Count the lines below that contain the string "location" with matching case, and reply with only that number.
# Start of ENTRIES PROVIDED
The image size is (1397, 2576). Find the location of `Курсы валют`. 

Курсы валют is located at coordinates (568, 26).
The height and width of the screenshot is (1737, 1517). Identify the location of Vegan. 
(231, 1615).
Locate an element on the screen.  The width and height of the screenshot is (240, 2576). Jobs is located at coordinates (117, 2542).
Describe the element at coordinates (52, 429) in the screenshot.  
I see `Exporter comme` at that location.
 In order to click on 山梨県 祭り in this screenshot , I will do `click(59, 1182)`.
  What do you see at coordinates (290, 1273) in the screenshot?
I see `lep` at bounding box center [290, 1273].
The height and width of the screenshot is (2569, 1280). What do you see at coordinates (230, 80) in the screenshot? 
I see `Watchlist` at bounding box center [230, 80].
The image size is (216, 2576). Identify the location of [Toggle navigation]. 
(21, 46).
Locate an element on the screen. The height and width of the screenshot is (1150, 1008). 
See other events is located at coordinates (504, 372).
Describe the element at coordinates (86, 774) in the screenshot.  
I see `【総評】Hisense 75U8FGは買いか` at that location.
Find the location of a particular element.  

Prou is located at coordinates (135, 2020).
# End of ENTRIES PROVIDED
ANSWER TO THIS TASK: 6